What is being asked → Lift out, unaltered, the lines of the material below between the line holding "Şenel İlhan Beyefendi'yi" and the line holding "İslam Gencinin En Çetin İmtihanı (1123, 436)", counting both.

Dataset excerpts →
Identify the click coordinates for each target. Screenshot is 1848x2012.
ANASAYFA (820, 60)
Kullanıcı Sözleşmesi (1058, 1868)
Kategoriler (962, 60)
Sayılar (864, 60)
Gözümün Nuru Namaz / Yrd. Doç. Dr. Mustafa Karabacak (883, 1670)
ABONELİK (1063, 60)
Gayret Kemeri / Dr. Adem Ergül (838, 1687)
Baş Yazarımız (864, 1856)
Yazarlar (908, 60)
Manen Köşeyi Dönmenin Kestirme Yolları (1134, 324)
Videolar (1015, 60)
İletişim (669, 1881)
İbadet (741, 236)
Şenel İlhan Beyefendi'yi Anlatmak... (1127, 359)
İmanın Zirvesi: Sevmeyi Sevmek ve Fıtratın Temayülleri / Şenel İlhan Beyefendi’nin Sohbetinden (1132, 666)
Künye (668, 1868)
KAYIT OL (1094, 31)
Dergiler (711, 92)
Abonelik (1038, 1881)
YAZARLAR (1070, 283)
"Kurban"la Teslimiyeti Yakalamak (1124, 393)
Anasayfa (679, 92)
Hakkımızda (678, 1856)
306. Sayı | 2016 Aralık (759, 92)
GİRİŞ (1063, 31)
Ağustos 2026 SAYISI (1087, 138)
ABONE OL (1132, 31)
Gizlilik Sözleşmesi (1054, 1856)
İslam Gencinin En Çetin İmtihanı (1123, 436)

---

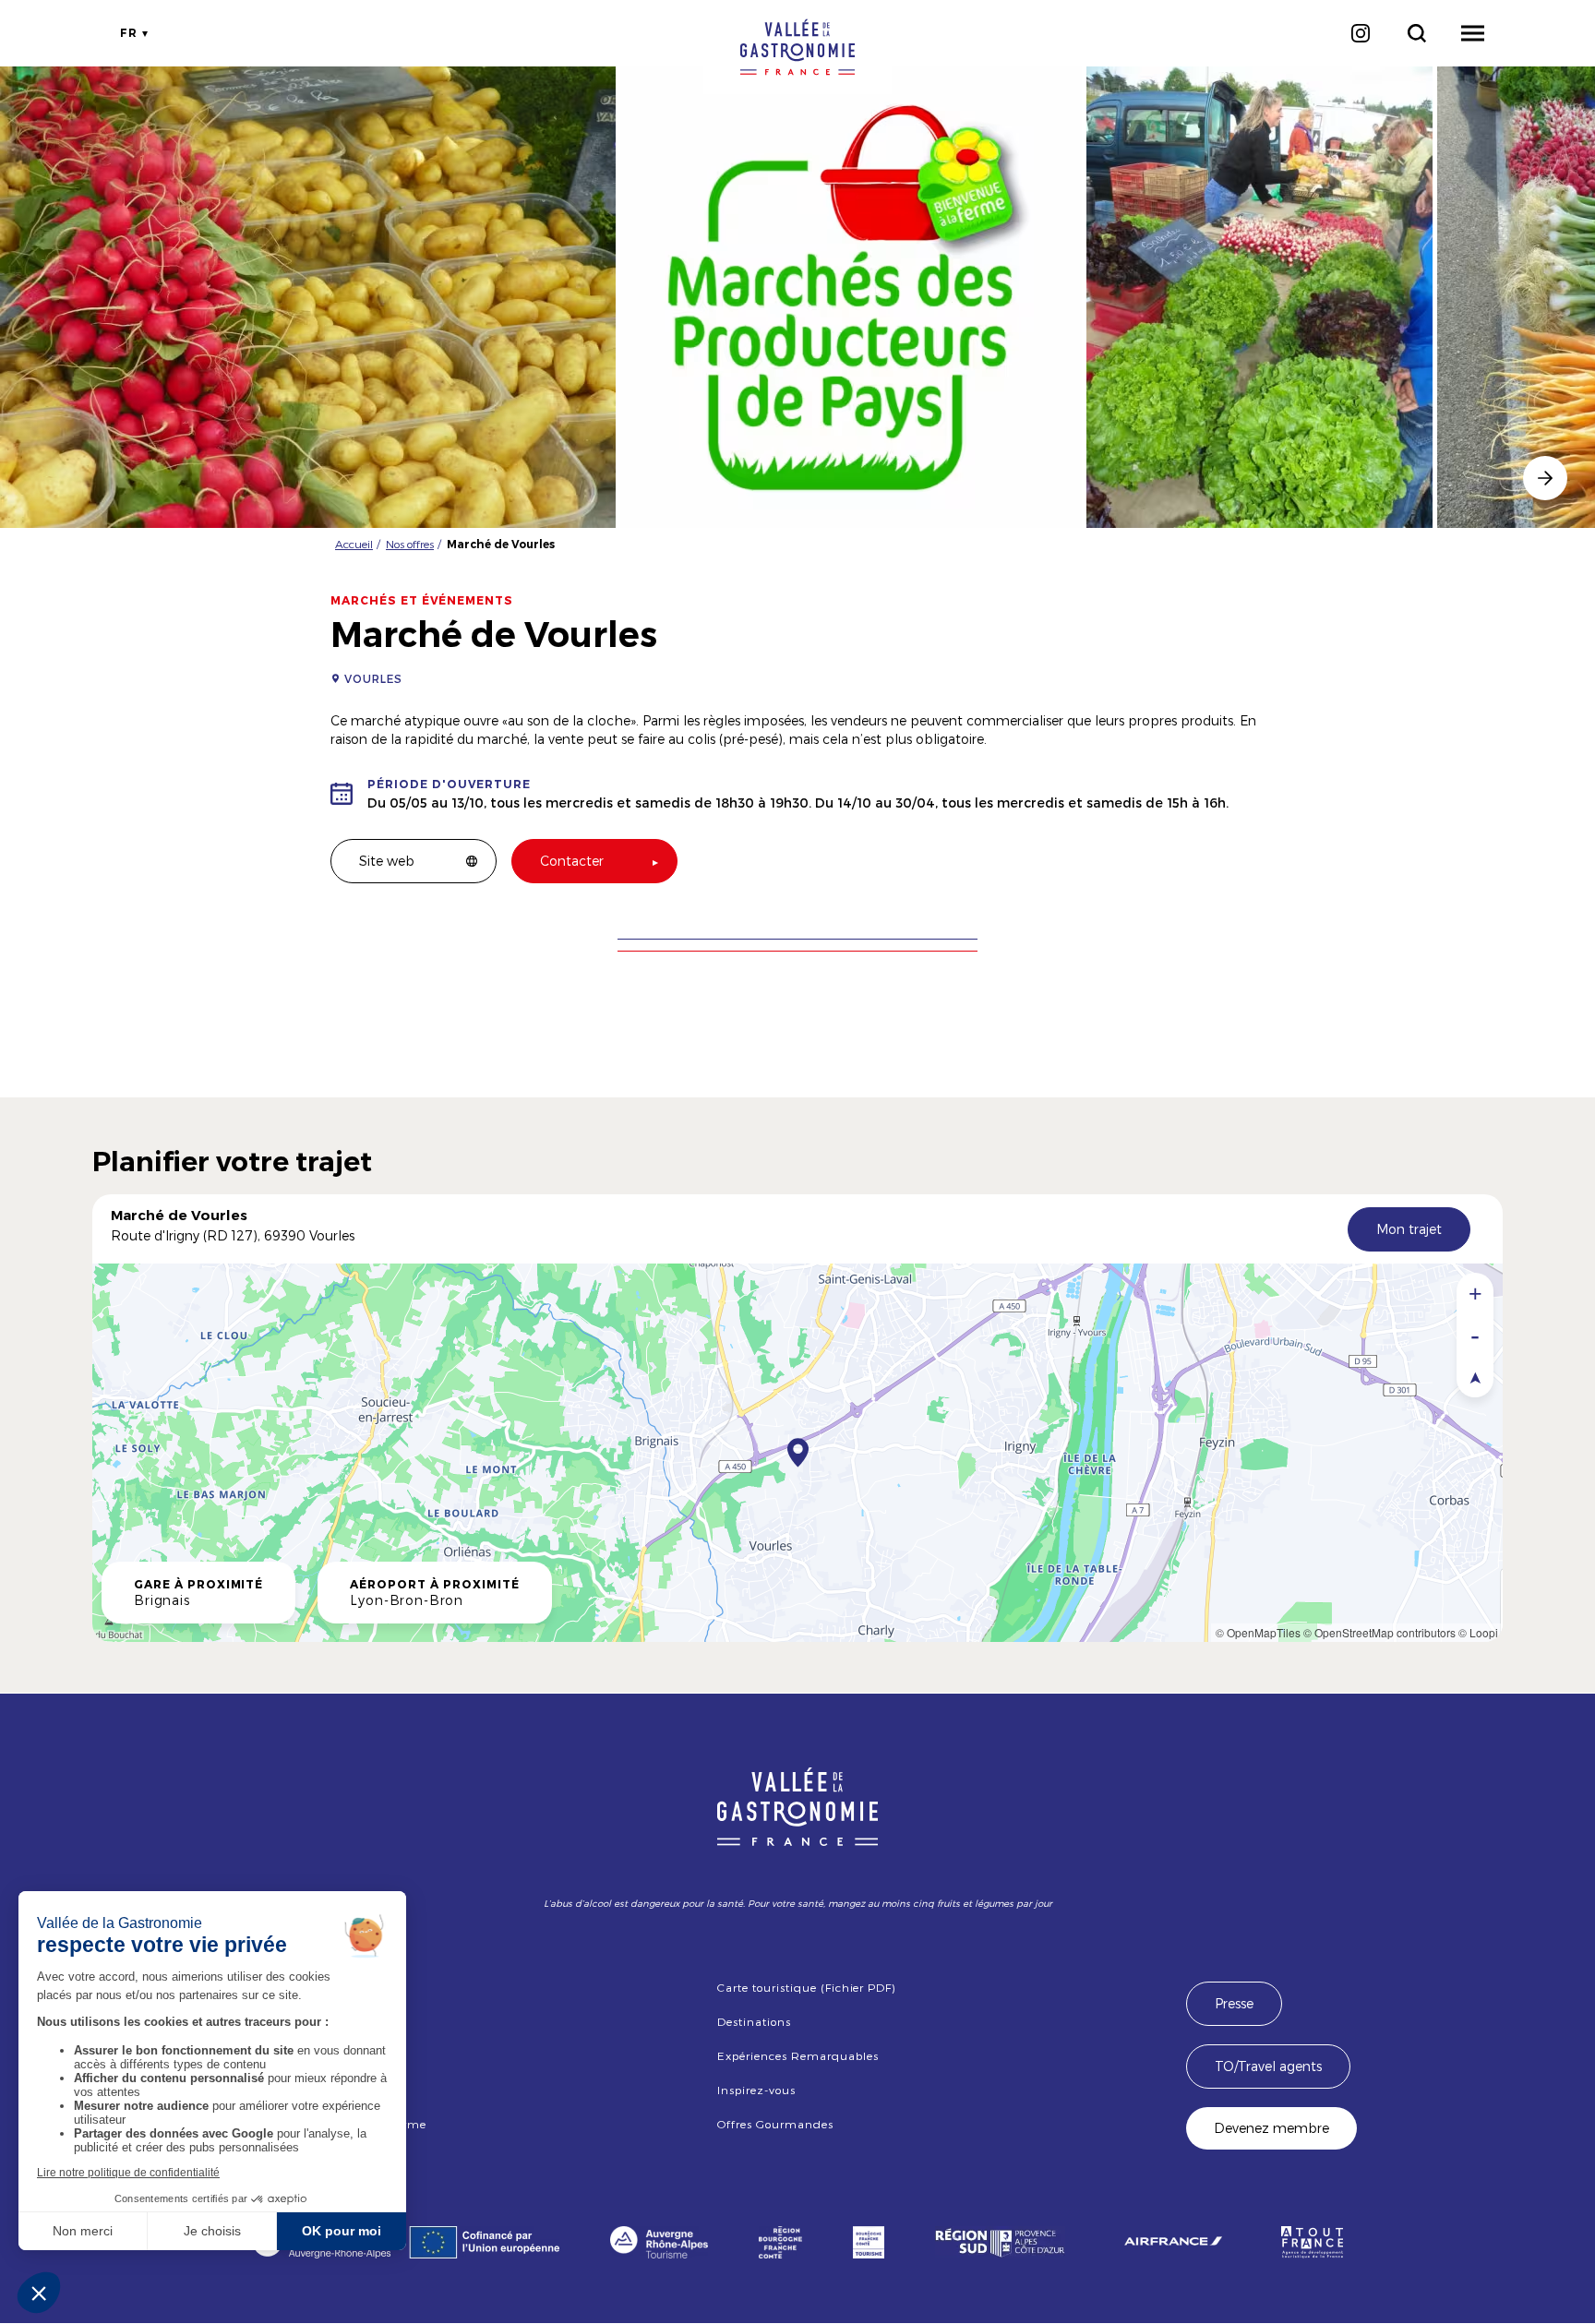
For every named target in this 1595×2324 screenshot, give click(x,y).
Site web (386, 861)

Answer section →
Şenel İlhan Beyefendi'yi Anlatmak... (1127, 359)
İmanın Zirvesi: Sevmeyi Sevmek ve Fıtratın Temayülleri / Şenel İlhan Beyefendi’nin Sohbetinden (1132, 666)
Künye (668, 1868)
KAYIT OL (1094, 31)
Dergiler (711, 92)
Abonelik (1038, 1881)
YAZARLAR (1070, 283)
"Kurban"la Teslimiyeti Yakalamak (1124, 393)
Anasayfa (679, 92)
Hakkımızda (678, 1856)
306. Sayı | 2016 Aralık (759, 92)
GİRİŞ (1063, 31)
Ağustos 2026 SAYISI (1087, 138)
ABONE OL (1132, 31)
Gizlilik Sözleşmesi (1054, 1856)
İslam Gencinin En Çetin İmtihanı (1123, 436)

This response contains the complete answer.